Even though I’m not young I have an important story to tell. I want to tell you about my middle son. His name is Justin and he is 26 years old. He is severely autistic and has never said a word. A month before his 21st birthday, he was diagnosed with Multiple Sclerosis. He spent three months in the hospital re-learning to walk, sit, stand and use his hands again and he was smiling and laughing every time he gained back a skill. At the beginning of this year he was diagnosed as bi-polar and spent two weeks in hospital in the psychiatric ward to help control his severe mood swings. He’s back home now and doing well and happy in his daily programme.
Through the years I’ve been through a lot with Justin. From the time he was born I’ve been there for him. I was there for him when he spent time in a children’s hospital because at five months old he was only on the level of a six week old infant and the doctor told me ‘he won’t do much of anything when he grows up.’ I cried my heart out when he sat up for the first time.
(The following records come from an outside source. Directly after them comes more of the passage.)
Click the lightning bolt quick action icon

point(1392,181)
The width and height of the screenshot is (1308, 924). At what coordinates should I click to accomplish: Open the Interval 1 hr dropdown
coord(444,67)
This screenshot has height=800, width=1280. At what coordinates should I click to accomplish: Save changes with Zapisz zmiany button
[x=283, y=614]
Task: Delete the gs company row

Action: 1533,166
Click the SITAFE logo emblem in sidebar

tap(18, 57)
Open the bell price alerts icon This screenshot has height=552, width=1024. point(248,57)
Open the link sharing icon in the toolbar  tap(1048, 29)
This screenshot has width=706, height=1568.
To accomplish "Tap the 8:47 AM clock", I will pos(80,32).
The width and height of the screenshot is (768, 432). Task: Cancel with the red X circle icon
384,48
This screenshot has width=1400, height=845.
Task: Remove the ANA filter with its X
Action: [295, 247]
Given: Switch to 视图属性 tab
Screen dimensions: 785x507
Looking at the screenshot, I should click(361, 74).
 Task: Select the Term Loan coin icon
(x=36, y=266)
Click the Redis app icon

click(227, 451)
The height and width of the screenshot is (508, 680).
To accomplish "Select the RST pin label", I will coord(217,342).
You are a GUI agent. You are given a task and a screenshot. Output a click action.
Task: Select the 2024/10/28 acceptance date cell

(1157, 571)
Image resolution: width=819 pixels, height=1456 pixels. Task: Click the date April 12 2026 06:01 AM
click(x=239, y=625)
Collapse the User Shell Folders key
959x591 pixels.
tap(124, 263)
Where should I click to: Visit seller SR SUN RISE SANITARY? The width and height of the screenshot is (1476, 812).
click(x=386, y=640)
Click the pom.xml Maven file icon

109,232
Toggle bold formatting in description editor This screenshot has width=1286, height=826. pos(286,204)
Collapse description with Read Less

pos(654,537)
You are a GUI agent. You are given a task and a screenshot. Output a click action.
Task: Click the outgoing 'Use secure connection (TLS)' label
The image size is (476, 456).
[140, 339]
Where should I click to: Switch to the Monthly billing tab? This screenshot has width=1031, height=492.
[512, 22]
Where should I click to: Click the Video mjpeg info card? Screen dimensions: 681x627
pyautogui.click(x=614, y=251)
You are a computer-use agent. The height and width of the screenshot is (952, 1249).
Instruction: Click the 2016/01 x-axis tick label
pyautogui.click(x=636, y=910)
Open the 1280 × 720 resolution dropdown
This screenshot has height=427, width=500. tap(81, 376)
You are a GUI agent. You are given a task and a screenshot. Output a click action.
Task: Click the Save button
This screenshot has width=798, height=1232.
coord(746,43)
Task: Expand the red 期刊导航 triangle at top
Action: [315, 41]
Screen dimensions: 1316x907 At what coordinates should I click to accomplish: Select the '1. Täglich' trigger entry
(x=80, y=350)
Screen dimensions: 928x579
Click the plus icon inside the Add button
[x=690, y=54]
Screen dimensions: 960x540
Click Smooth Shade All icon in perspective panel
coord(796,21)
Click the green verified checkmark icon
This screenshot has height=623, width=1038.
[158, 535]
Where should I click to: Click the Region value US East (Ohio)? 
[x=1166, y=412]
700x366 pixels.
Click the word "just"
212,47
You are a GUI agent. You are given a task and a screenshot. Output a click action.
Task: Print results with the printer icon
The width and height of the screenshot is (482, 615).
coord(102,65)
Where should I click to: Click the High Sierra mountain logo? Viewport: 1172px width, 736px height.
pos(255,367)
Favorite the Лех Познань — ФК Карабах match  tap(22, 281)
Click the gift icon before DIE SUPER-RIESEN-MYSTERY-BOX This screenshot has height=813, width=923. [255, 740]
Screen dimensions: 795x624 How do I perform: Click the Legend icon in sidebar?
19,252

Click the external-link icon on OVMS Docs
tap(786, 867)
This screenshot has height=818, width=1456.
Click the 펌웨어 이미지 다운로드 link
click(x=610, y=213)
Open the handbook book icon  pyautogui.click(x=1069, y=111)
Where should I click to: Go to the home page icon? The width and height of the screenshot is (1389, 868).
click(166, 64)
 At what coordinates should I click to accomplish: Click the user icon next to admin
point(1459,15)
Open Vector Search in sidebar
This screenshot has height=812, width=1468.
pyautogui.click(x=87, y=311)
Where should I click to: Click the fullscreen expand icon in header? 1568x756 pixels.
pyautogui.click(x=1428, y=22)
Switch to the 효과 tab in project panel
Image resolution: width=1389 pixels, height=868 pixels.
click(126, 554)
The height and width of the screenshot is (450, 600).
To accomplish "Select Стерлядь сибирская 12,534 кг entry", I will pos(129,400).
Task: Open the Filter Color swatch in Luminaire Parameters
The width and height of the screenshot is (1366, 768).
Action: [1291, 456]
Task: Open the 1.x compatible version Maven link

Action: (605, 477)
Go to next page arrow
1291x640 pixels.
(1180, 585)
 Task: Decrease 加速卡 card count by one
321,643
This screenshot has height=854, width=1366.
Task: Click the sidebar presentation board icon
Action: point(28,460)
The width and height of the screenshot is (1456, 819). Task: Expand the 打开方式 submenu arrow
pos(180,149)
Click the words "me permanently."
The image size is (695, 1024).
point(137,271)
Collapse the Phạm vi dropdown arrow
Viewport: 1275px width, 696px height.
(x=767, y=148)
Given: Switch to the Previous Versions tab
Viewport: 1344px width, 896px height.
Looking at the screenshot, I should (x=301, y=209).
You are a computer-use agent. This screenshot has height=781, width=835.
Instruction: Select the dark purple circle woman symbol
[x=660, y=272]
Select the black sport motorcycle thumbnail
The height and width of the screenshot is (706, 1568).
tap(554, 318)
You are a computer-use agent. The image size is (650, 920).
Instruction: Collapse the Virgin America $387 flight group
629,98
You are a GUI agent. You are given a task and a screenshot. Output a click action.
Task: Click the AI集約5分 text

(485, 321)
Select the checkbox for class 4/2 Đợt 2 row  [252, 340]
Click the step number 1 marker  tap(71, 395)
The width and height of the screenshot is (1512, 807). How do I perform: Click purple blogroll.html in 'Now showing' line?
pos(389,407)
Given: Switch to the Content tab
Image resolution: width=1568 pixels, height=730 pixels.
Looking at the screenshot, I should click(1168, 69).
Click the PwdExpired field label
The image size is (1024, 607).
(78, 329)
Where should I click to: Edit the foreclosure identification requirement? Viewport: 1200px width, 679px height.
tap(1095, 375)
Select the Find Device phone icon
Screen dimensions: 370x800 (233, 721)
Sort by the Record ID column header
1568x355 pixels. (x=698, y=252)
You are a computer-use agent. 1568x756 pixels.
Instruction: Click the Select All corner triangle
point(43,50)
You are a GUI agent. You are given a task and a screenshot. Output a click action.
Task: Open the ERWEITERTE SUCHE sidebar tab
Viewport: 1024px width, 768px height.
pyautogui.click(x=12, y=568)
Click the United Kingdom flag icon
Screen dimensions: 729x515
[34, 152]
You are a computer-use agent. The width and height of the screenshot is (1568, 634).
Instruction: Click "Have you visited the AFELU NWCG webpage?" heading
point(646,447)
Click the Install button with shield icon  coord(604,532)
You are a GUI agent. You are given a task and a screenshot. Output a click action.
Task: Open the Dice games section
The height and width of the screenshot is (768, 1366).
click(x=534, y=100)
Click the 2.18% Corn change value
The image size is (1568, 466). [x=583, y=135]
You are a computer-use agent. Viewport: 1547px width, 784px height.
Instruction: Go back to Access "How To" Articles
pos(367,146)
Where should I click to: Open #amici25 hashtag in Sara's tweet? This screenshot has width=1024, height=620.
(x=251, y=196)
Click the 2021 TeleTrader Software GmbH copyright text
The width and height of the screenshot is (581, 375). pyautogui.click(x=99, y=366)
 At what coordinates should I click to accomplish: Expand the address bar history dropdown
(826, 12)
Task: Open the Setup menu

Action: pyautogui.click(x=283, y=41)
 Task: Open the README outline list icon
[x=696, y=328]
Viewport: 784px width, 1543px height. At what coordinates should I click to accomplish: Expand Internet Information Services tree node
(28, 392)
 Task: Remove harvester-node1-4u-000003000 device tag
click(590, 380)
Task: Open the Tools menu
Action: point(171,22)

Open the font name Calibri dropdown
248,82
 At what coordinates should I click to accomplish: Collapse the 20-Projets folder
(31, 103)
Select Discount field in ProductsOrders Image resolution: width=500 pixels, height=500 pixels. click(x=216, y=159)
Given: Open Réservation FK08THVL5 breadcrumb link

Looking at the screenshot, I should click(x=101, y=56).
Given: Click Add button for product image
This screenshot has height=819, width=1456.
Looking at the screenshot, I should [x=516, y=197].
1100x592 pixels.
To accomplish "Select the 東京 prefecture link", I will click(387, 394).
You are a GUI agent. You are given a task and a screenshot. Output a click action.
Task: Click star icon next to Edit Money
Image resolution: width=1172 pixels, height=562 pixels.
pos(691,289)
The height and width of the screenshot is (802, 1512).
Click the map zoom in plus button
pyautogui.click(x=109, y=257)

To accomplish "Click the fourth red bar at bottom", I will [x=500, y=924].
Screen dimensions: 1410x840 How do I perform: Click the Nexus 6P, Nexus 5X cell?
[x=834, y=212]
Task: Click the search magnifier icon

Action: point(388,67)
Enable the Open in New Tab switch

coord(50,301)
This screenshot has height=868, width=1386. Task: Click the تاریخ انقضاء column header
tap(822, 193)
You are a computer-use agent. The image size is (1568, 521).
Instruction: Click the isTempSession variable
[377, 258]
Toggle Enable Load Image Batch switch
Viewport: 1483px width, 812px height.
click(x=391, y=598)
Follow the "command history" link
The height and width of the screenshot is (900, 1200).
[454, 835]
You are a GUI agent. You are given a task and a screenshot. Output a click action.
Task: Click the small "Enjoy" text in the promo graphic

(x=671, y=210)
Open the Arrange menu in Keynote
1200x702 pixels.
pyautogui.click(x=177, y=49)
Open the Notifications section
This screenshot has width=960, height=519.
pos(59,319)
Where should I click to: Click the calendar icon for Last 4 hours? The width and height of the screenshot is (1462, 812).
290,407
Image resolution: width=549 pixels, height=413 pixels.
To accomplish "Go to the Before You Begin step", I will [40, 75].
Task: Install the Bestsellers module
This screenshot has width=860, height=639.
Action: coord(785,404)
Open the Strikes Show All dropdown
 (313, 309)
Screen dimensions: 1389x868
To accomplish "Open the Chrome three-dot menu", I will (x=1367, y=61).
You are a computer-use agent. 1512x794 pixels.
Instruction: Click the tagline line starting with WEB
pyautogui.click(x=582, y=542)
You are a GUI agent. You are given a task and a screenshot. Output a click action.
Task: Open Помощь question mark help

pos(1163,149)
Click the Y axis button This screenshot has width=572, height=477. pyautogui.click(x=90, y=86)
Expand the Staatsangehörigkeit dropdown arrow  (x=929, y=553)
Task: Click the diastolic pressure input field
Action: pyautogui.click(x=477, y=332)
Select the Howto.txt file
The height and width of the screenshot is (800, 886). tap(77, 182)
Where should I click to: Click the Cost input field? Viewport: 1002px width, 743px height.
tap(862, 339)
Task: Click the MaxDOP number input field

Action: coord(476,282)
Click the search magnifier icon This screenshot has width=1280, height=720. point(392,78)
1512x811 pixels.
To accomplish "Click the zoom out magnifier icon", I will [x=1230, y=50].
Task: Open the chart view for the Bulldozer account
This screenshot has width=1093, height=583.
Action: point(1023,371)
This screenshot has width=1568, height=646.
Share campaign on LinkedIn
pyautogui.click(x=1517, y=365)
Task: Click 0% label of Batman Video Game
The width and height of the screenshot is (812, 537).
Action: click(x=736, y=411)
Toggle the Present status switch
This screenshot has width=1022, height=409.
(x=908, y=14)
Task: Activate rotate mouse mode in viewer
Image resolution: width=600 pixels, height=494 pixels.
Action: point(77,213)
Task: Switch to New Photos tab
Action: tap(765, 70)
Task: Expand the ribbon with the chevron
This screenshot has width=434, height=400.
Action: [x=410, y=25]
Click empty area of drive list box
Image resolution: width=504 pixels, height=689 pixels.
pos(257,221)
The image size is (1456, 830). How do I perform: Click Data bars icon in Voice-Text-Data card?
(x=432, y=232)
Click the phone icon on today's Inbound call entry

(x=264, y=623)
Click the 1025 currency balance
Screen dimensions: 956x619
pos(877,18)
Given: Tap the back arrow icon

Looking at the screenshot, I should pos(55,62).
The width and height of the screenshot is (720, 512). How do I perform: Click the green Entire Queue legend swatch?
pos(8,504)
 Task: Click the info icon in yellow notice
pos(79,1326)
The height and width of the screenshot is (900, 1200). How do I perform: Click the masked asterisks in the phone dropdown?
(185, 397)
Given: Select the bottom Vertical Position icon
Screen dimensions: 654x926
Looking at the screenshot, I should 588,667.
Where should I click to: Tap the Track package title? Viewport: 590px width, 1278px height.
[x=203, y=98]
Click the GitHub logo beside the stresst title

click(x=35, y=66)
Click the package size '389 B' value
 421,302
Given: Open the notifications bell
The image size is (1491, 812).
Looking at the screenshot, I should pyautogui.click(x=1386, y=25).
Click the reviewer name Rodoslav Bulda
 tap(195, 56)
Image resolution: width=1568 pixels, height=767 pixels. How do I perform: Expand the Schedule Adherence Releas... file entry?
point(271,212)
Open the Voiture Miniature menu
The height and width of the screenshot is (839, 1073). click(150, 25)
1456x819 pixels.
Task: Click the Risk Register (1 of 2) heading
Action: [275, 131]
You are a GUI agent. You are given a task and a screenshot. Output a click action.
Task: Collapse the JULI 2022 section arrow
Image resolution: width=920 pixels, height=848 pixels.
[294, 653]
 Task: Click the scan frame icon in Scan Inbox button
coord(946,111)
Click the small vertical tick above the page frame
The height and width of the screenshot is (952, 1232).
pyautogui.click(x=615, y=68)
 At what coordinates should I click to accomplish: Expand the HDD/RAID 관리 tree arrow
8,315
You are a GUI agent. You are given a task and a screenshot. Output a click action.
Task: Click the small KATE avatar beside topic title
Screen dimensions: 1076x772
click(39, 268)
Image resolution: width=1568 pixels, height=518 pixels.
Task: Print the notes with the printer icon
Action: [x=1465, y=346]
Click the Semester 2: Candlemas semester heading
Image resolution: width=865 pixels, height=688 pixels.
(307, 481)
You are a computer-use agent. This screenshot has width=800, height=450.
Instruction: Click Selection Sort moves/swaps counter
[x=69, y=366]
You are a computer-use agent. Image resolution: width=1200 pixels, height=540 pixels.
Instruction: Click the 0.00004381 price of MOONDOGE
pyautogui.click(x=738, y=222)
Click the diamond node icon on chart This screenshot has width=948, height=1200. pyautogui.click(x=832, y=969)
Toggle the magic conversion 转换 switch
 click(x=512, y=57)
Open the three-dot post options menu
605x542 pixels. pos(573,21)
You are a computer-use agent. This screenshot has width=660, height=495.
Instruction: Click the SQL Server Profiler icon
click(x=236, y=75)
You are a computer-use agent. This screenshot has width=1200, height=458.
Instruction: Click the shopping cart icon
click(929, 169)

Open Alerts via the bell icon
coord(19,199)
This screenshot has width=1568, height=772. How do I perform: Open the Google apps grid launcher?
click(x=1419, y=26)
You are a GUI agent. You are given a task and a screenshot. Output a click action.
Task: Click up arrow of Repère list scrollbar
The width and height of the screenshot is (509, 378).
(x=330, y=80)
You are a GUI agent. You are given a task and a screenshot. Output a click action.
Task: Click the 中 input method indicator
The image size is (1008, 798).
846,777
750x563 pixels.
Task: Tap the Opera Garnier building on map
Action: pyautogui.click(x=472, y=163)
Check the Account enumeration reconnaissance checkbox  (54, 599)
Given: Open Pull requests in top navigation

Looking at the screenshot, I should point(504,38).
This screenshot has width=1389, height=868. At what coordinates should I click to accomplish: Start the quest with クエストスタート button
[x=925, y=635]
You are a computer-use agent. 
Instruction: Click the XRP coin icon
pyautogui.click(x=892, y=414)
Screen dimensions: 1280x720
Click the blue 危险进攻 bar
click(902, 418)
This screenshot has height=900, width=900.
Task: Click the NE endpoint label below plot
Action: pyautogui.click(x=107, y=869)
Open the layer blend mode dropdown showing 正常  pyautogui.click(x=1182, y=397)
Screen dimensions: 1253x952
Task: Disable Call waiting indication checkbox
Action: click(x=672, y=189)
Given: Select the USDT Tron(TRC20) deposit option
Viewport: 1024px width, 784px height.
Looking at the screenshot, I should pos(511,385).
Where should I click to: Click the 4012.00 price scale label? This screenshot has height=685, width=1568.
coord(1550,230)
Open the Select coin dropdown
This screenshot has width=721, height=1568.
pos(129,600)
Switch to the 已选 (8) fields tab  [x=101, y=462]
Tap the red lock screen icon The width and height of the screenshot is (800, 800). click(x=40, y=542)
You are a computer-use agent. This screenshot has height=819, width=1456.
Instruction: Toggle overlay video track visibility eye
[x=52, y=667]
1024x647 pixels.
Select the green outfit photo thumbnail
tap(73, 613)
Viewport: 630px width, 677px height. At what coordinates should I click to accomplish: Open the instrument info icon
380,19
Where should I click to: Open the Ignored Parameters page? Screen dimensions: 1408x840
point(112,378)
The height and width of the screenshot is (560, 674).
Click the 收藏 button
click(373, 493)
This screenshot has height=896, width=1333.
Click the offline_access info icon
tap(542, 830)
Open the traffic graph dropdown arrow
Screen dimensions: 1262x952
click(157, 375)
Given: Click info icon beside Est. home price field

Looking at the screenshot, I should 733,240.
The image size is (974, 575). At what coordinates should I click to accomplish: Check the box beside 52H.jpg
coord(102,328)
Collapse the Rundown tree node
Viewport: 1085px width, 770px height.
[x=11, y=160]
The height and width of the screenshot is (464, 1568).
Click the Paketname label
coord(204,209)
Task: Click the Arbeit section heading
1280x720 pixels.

Do you have any idea what it’s like to explain for the millionth time to some stranger that your child can’t talk because he has autism? He isn’t deaf. He isn’t stupid or retarded! And I hate to admit it but, sometimes I would get jealous of mothers who have a child that is healthy and normal. It made me feel like some sort of monster. But I didn’t want pity or sympathy. I didn’t want anybody to say “It’s okay.” It’s not okay! I have a child with Autism, MS and now Bi-polar. It will never be okay. So, I keep my feelings inside. Some of them come out when I write my plays.
But keeping most of my feelings inside came with a price. Back in November, I spent two weeks in the hospital myself due to stress and exhaustion and was diagnosed with ‘Broken Heart Syndrome.’ But my spirit isn’t broken. I carry on taking care of my family, writing my play and directing plays with my local community theatre.
My family helps out more to take a lot of the burden off me but Justin still needs his mom.
When he was in second grade, the class was given an assignment to write a fill in the blanks poem. I have a copy of it somewhere where he filled in his blanks. He wrote “I wish I had a voice/ I wish I could say words/ I wish I would talk so much/ I wish I was like everybody else.” Let me go on being his voice.